### Input rows
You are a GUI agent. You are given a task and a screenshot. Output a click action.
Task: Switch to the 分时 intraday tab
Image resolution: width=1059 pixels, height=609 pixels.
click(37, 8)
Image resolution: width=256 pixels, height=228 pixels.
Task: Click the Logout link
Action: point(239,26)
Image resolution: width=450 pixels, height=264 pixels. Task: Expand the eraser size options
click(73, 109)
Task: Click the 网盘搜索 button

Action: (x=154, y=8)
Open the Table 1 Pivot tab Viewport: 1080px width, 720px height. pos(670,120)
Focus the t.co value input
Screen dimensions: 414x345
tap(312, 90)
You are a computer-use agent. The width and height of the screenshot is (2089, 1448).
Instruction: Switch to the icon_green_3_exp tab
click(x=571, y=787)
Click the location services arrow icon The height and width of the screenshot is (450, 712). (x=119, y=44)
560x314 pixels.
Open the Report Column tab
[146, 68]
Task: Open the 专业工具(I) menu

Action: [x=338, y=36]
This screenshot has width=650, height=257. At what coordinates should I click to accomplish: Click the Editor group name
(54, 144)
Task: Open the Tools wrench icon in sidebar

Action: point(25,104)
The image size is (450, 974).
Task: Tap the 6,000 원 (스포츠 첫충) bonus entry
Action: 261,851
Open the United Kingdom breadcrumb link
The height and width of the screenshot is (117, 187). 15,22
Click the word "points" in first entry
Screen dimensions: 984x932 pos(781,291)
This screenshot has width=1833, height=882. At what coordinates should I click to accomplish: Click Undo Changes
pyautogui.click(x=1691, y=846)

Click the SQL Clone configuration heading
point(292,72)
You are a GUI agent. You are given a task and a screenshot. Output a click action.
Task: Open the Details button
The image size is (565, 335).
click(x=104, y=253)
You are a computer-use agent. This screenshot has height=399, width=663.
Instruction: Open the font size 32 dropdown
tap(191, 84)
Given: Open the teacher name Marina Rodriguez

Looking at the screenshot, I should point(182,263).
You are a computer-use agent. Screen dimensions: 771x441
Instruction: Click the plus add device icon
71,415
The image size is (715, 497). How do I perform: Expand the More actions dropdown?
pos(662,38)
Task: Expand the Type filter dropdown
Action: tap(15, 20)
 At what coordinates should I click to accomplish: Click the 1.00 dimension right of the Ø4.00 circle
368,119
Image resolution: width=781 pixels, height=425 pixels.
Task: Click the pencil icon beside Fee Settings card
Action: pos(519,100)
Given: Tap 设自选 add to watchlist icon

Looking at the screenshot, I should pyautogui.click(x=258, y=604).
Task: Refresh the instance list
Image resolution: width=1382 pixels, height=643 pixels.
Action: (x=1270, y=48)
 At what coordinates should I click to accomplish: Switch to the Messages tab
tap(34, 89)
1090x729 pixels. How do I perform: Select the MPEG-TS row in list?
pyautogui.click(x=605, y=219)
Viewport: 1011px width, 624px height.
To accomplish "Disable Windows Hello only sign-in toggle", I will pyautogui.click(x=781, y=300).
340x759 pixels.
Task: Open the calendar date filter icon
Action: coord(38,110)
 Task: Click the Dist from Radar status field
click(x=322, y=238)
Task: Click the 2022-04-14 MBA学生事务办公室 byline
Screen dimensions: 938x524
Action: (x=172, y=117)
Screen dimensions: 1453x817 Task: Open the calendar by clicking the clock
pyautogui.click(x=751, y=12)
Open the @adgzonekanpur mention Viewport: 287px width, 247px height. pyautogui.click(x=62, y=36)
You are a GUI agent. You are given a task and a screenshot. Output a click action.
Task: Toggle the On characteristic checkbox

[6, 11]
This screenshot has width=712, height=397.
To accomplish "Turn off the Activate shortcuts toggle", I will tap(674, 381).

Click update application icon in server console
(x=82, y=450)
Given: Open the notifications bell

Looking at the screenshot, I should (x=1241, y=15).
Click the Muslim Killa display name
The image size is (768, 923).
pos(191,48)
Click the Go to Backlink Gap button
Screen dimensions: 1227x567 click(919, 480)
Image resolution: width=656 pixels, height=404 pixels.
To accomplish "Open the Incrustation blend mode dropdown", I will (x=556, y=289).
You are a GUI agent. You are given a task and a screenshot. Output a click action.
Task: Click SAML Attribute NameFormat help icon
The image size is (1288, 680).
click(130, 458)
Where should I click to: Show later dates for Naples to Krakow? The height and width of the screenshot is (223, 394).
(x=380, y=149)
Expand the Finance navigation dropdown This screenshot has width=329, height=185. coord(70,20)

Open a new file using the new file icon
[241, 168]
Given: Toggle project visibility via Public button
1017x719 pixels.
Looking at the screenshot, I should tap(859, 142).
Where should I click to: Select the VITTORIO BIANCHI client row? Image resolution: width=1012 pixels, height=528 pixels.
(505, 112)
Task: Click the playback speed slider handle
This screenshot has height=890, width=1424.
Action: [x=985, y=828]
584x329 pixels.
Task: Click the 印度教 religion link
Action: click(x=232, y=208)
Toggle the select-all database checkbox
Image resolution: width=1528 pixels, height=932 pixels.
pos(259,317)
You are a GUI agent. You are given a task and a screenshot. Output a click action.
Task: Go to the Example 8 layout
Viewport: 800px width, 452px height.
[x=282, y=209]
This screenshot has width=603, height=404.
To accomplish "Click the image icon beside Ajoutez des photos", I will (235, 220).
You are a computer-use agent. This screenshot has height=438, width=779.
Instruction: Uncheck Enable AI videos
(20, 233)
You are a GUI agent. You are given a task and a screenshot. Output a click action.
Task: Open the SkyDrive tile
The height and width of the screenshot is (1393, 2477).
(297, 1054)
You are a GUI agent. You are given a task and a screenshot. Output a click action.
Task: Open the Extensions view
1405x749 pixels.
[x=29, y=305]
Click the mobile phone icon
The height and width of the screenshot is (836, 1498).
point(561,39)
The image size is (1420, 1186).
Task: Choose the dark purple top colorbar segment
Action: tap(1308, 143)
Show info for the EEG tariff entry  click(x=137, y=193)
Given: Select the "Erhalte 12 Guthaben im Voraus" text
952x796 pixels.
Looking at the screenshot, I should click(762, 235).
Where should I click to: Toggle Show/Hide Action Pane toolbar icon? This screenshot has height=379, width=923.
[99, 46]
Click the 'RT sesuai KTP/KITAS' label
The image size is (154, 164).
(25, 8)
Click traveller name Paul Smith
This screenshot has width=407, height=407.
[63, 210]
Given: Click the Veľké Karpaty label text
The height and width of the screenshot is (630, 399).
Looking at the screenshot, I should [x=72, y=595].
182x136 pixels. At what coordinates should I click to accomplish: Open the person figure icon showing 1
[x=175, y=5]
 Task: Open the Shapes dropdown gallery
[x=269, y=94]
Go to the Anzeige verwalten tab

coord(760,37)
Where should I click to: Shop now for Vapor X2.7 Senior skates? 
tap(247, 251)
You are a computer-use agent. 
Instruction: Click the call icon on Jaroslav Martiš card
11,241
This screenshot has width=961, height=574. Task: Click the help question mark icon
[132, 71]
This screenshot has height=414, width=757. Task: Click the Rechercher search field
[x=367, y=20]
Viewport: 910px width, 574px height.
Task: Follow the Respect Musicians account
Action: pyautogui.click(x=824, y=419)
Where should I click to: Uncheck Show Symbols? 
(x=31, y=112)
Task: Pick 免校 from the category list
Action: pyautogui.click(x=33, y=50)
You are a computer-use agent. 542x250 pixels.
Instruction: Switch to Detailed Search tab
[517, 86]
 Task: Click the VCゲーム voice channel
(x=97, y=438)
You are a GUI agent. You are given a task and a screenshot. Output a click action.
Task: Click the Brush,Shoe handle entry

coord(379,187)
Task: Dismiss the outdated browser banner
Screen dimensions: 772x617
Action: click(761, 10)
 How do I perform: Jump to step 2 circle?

### Your goal
Retype all of the entries above exactly, line for line.

### Correct response
You are a GUI agent. You are given a task and a screenshot. Output a click action.
Task: Switch to the 分时 intraday tab
Image resolution: width=1059 pixels, height=609 pixels.
click(37, 8)
Image resolution: width=256 pixels, height=228 pixels.
Task: Click the Logout link
Action: point(239,26)
Image resolution: width=450 pixels, height=264 pixels. Task: Expand the eraser size options
click(73, 109)
Task: Click the 网盘搜索 button

Action: (x=154, y=8)
Open the Table 1 Pivot tab Viewport: 1080px width, 720px height. pos(670,120)
Focus the t.co value input
Screen dimensions: 414x345
tap(312, 90)
You are a computer-use agent. The width and height of the screenshot is (2089, 1448).
Instruction: Switch to the icon_green_3_exp tab
click(x=571, y=787)
Click the location services arrow icon The height and width of the screenshot is (450, 712). (x=119, y=44)
560x314 pixels.
Open the Report Column tab
[146, 68]
Task: Open the 专业工具(I) menu

Action: [x=338, y=36]
This screenshot has width=650, height=257. At what coordinates should I click to accomplish: Click the Editor group name
(54, 144)
Task: Open the Tools wrench icon in sidebar

Action: point(25,104)
The image size is (450, 974).
Task: Tap the 6,000 원 (스포츠 첫충) bonus entry
Action: 261,851
Open the United Kingdom breadcrumb link
The height and width of the screenshot is (117, 187). 15,22
Click the word "points" in first entry
Screen dimensions: 984x932 pos(781,291)
This screenshot has width=1833, height=882. At what coordinates should I click to accomplish: Click Undo Changes
pyautogui.click(x=1691, y=846)

Click the SQL Clone configuration heading
point(292,72)
You are a GUI agent. You are given a task and a screenshot. Output a click action.
Task: Open the Details button
The image size is (565, 335).
click(x=104, y=253)
You are a computer-use agent. This screenshot has height=399, width=663.
Instruction: Open the font size 32 dropdown
tap(191, 84)
Given: Open the teacher name Marina Rodriguez

Looking at the screenshot, I should point(182,263).
You are a computer-use agent. Screen dimensions: 771x441
Instruction: Click the plus add device icon
71,415
The image size is (715, 497). How do I perform: Expand the More actions dropdown?
pos(662,38)
Task: Expand the Type filter dropdown
Action: tap(15, 20)
 At what coordinates should I click to accomplish: Click the 1.00 dimension right of the Ø4.00 circle
368,119
Image resolution: width=781 pixels, height=425 pixels.
Task: Click the pencil icon beside Fee Settings card
Action: pos(519,100)
Given: Tap 设自选 add to watchlist icon

Looking at the screenshot, I should pyautogui.click(x=258, y=604).
Task: Refresh the instance list
Image resolution: width=1382 pixels, height=643 pixels.
Action: (x=1270, y=48)
 At what coordinates should I click to accomplish: Switch to the Messages tab
tap(34, 89)
1090x729 pixels. How do I perform: Select the MPEG-TS row in list?
pyautogui.click(x=605, y=219)
Viewport: 1011px width, 624px height.
To accomplish "Disable Windows Hello only sign-in toggle", I will pyautogui.click(x=781, y=300).
340x759 pixels.
Task: Open the calendar date filter icon
Action: coord(38,110)
 Task: Click the Dist from Radar status field
click(x=322, y=238)
Task: Click the 2022-04-14 MBA学生事务办公室 byline
Screen dimensions: 938x524
Action: (x=172, y=117)
Screen dimensions: 1453x817 Task: Open the calendar by clicking the clock
pyautogui.click(x=751, y=12)
Open the @adgzonekanpur mention Viewport: 287px width, 247px height. pyautogui.click(x=62, y=36)
You are a GUI agent. You are given a task and a screenshot. Output a click action.
Task: Toggle the On characteristic checkbox

[6, 11]
This screenshot has width=712, height=397.
To accomplish "Turn off the Activate shortcuts toggle", I will tap(674, 381).

Click update application icon in server console
(x=82, y=450)
Given: Open the notifications bell

Looking at the screenshot, I should (x=1241, y=15).
Click the Muslim Killa display name
The image size is (768, 923).
pos(191,48)
Click the Go to Backlink Gap button
Screen dimensions: 1227x567 click(919, 480)
Image resolution: width=656 pixels, height=404 pixels.
To accomplish "Open the Incrustation blend mode dropdown", I will (x=556, y=289).
You are a GUI agent. You are given a task and a screenshot. Output a click action.
Task: Click SAML Attribute NameFormat help icon
The image size is (1288, 680).
click(130, 458)
Where should I click to: Show later dates for Naples to Krakow? The height and width of the screenshot is (223, 394).
(x=380, y=149)
Expand the Finance navigation dropdown This screenshot has width=329, height=185. coord(70,20)

Open a new file using the new file icon
[241, 168]
Given: Toggle project visibility via Public button
1017x719 pixels.
Looking at the screenshot, I should tap(859, 142).
Where should I click to: Select the VITTORIO BIANCHI client row? Image resolution: width=1012 pixels, height=528 pixels.
(505, 112)
Task: Click the playback speed slider handle
This screenshot has height=890, width=1424.
Action: [x=985, y=828]
584x329 pixels.
Task: Click the 印度教 religion link
Action: click(x=232, y=208)
Toggle the select-all database checkbox
Image resolution: width=1528 pixels, height=932 pixels.
pos(259,317)
You are a GUI agent. You are given a task and a screenshot. Output a click action.
Task: Go to the Example 8 layout
Viewport: 800px width, 452px height.
[x=282, y=209]
This screenshot has width=603, height=404.
To accomplish "Click the image icon beside Ajoutez des photos", I will (235, 220).
You are a computer-use agent. This screenshot has height=438, width=779.
Instruction: Uncheck Enable AI videos
(20, 233)
You are a GUI agent. You are given a task and a screenshot. Output a click action.
Task: Open the SkyDrive tile
The height and width of the screenshot is (1393, 2477).
(297, 1054)
You are a GUI agent. You are given a task and a screenshot. Output a click action.
Task: Open the Extensions view
1405x749 pixels.
[x=29, y=305]
Click the mobile phone icon
The height and width of the screenshot is (836, 1498).
point(561,39)
The image size is (1420, 1186).
Task: Choose the dark purple top colorbar segment
Action: tap(1308, 143)
Show info for the EEG tariff entry  click(x=137, y=193)
Given: Select the "Erhalte 12 Guthaben im Voraus" text
952x796 pixels.
Looking at the screenshot, I should click(762, 235).
Where should I click to: Toggle Show/Hide Action Pane toolbar icon? This screenshot has height=379, width=923.
[99, 46]
Click the 'RT sesuai KTP/KITAS' label
The image size is (154, 164).
(25, 8)
Click traveller name Paul Smith
This screenshot has width=407, height=407.
[63, 210]
Given: Click the Veľké Karpaty label text
The height and width of the screenshot is (630, 399).
Looking at the screenshot, I should [x=72, y=595].
182x136 pixels. At what coordinates should I click to accomplish: Open the person figure icon showing 1
[x=175, y=5]
 Task: Open the Shapes dropdown gallery
[x=269, y=94]
Go to the Anzeige verwalten tab

coord(760,37)
Where should I click to: Shop now for Vapor X2.7 Senior skates? 
tap(247, 251)
You are a computer-use agent. 
Instruction: Click the call icon on Jaroslav Martiš card
11,241
This screenshot has width=961, height=574. Task: Click the help question mark icon
[132, 71]
This screenshot has height=414, width=757. Task: Click the Rechercher search field
[x=367, y=20]
Viewport: 910px width, 574px height.
Task: Follow the Respect Musicians account
Action: pyautogui.click(x=824, y=419)
Where should I click to: Uncheck Show Symbols? 
(x=31, y=112)
Task: Pick 免校 from the category list
Action: pyautogui.click(x=33, y=50)
You are a computer-use agent. 542x250 pixels.
Instruction: Switch to Detailed Search tab
[517, 86]
 Task: Click the VCゲーム voice channel
(x=97, y=438)
You are a GUI agent. You are given a task and a screenshot. Output a click action.
Task: Click the Brush,Shoe handle entry

coord(379,187)
Task: Dismiss the outdated browser banner
Screen dimensions: 772x617
Action: click(761, 10)
 How do I perform: Jump to step 2 circle?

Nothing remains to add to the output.